For this task, extract exactly the lines of the data below, from the line containing "This screenshot has width=601, height=396." through the last one, with pictures left out.
= = = = = = =
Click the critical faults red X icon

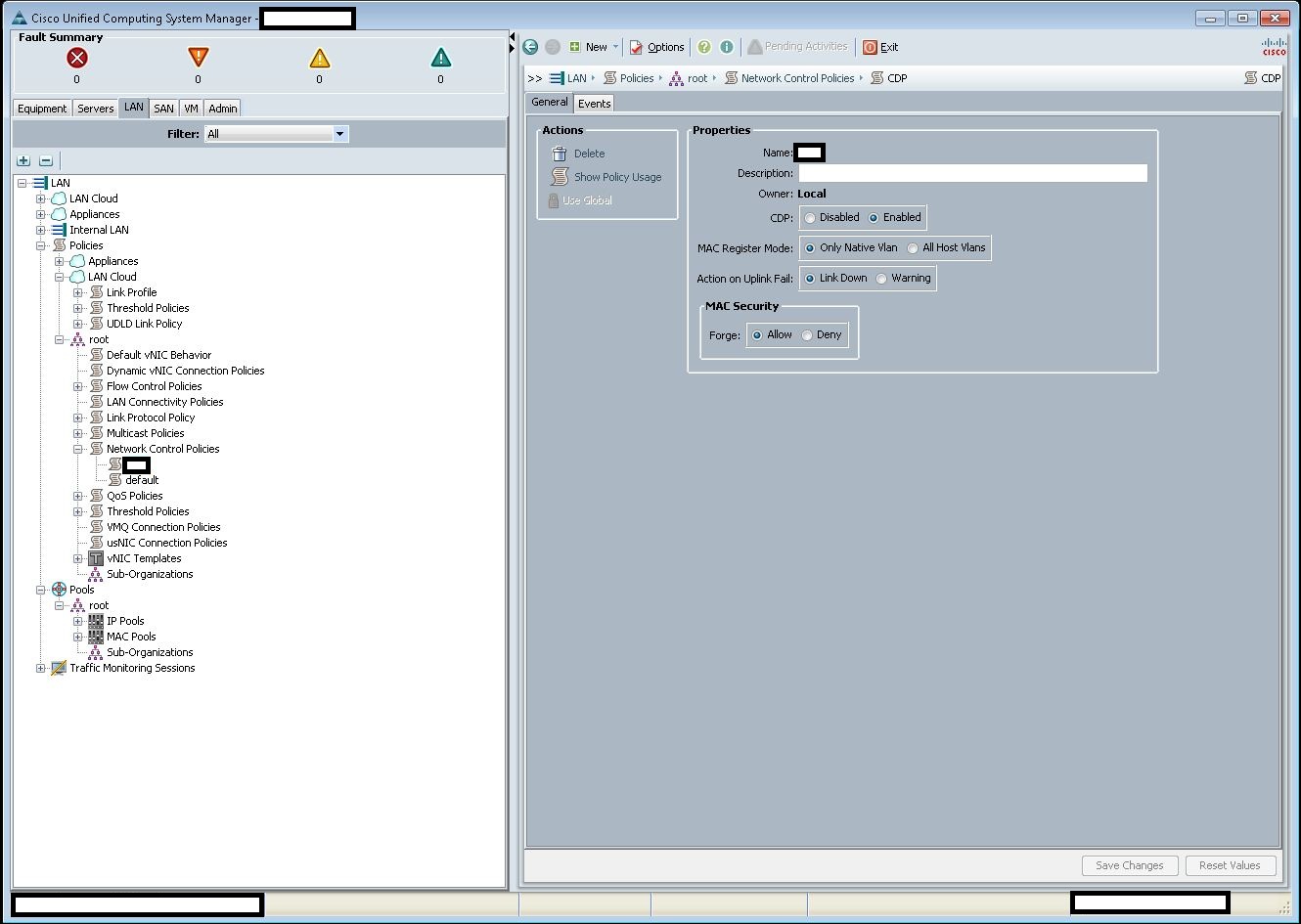pos(76,59)
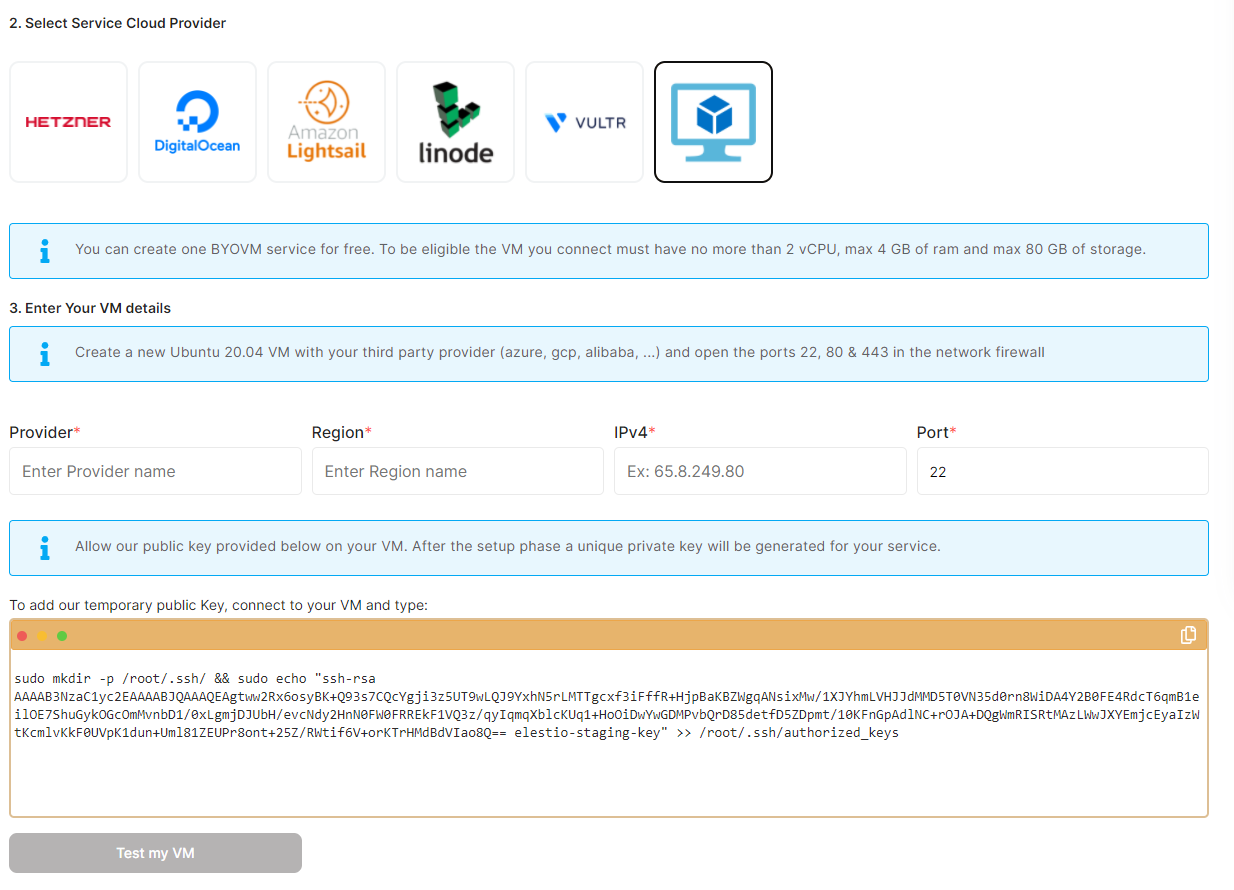This screenshot has height=890, width=1234.
Task: Select the Hetzner cloud provider card
Action: [x=68, y=122]
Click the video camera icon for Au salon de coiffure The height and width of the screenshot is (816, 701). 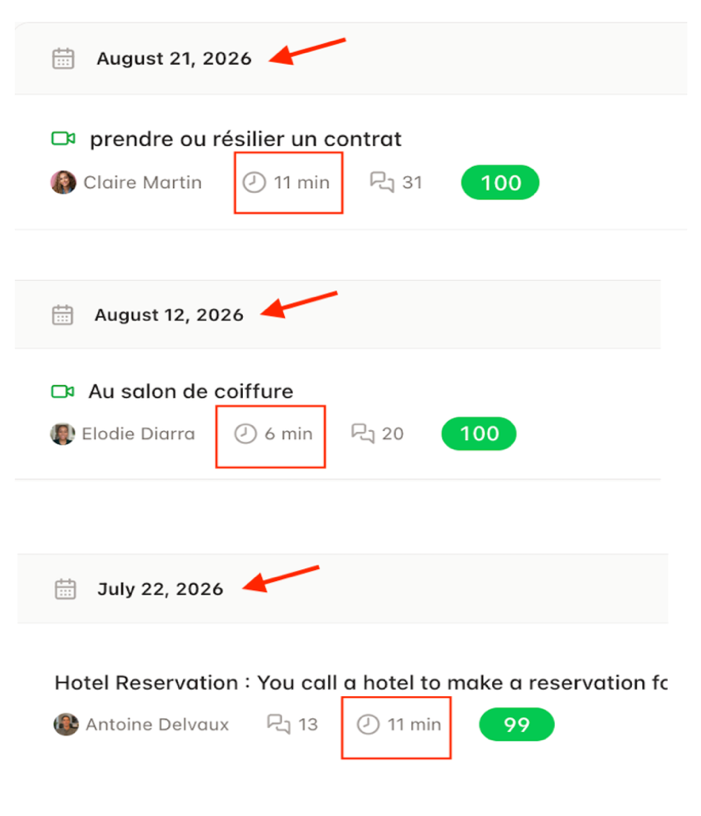click(62, 391)
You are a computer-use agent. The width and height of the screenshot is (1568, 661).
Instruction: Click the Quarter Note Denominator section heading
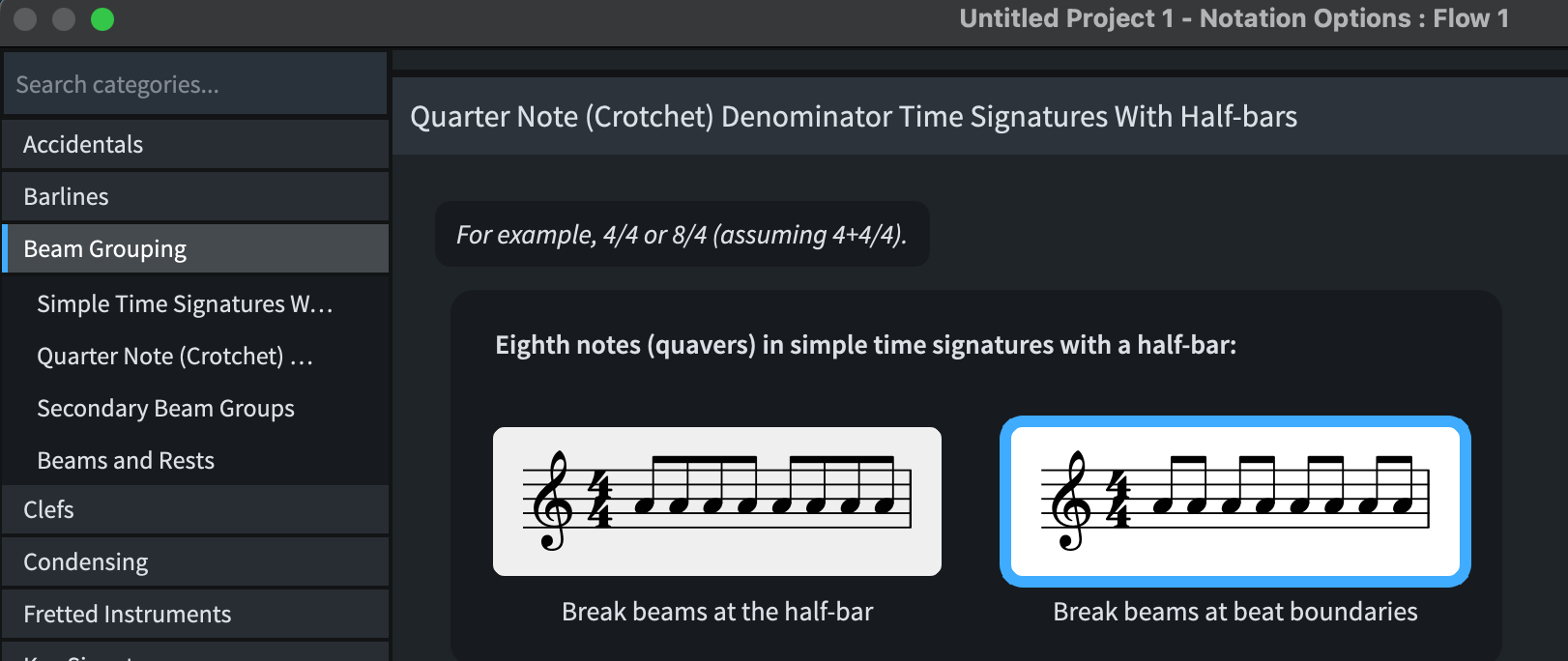click(x=853, y=117)
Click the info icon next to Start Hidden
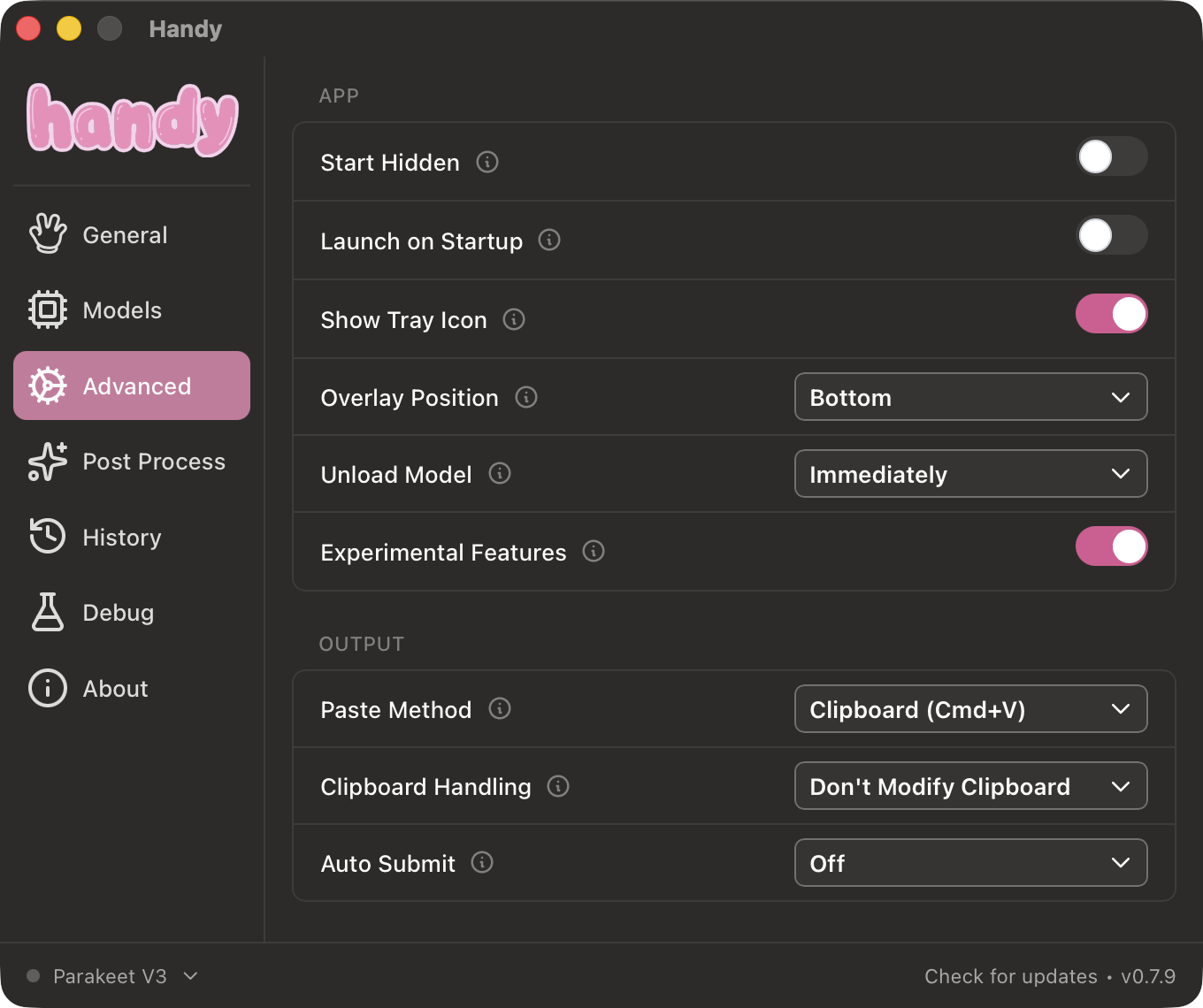 click(x=487, y=162)
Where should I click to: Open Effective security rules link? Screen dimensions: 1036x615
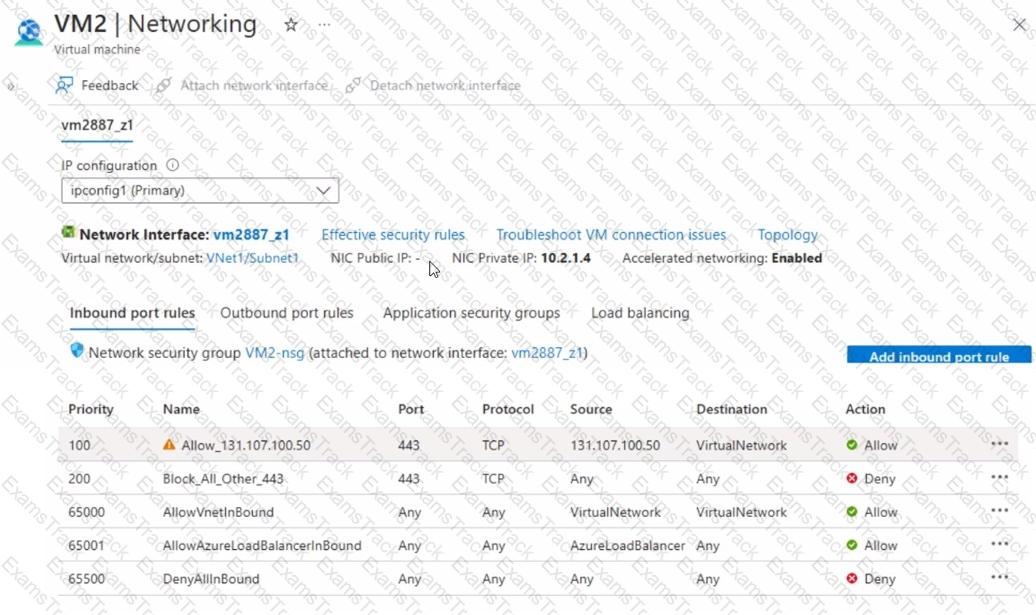pyautogui.click(x=393, y=235)
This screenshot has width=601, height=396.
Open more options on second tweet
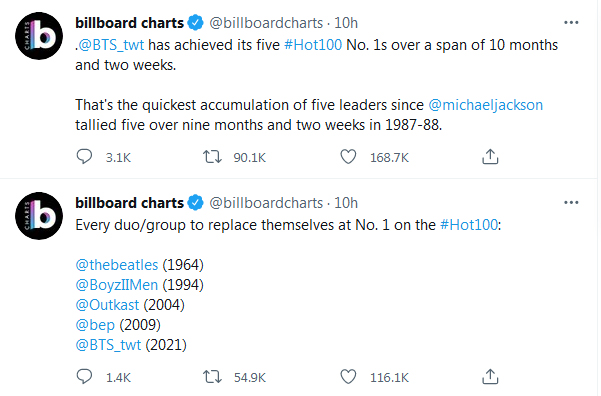(x=571, y=202)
= = = = = = =
> **Problem solution**
This screenshot has width=601, height=396.
Open more options on second tweet
(x=571, y=202)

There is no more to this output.